Si la manifestation de la volonté du conjoint survivant de bénéficier du droit viager au logement peut être tacite, elle ne peut résulter du seul maintien dans les lieux.
Cass. 1re civ., 25 oct. 2023, no 21-23999
Un homme est décédé le 16 décembre 2014, en laissant pour lui succéder son fils né d’une première union et son épouse séparée de biens. Des difficultés sont survenues lors du règlement de la succession. Le fils reproche à la cour d’appel d’avoir retenu que l’épouse survivante dispose du droit viager au logement sur l’immeuble constituant le domicile conjugal en application de l’article 764 du Code civil.
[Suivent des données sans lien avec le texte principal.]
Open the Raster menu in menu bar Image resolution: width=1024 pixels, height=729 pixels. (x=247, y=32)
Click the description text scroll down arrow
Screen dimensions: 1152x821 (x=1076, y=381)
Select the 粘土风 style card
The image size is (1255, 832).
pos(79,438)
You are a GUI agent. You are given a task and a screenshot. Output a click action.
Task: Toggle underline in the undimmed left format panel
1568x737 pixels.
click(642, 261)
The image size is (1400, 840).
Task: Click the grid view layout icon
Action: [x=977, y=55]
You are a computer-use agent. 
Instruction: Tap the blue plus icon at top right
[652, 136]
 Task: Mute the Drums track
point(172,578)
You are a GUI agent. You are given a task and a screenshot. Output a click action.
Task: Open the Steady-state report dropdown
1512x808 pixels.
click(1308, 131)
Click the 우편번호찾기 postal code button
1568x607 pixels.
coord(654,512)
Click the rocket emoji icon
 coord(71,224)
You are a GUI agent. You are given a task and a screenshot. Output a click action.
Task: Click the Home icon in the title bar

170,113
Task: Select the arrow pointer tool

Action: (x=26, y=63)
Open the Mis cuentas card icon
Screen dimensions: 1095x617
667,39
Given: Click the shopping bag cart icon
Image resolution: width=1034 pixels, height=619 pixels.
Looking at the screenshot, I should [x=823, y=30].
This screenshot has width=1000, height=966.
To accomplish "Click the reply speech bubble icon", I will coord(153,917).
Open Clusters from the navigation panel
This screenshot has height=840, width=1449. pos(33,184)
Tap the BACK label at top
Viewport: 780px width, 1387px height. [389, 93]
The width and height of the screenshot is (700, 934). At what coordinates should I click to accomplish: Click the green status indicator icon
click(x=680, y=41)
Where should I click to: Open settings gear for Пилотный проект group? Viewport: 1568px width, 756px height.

Il fait valoir qu’aucune formulation d’une telle demande n’a été faite par elle dans son assignation du 16 décembre 2015 et que si la manifestation de volonté du conjoint peut être tacite, elle doit néanmoins résulter d’un faisceau d’indices sans pouvoir être caractérisée uniquement par la production de factures d’assurance et d’entretien du bien en 2015 et d’emploi d’un salarié à ce domicile en 2017 et 2018.
La Cour de cassation censure l’arrêt d’appel au visa des articles 764 et 765-1 du Code civil. Elle affirme que si la manifestation de volonté du conjoint survivant peut être tacite, elle ne peut résulter du seul maintien dans les lieux.